* [What is being asked]:
All lines after the one containing "Click the document", together with that line itself, should be written out exactly, down to the last line of the entries below.

* [Data extract]:
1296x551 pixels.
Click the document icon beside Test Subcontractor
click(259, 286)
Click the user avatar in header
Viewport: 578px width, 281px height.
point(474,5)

* [Response to the exercise]:
Click the document icon beside Test Subcontractor
click(259, 286)
Click the user avatar in header
Viewport: 578px width, 281px height.
point(474,5)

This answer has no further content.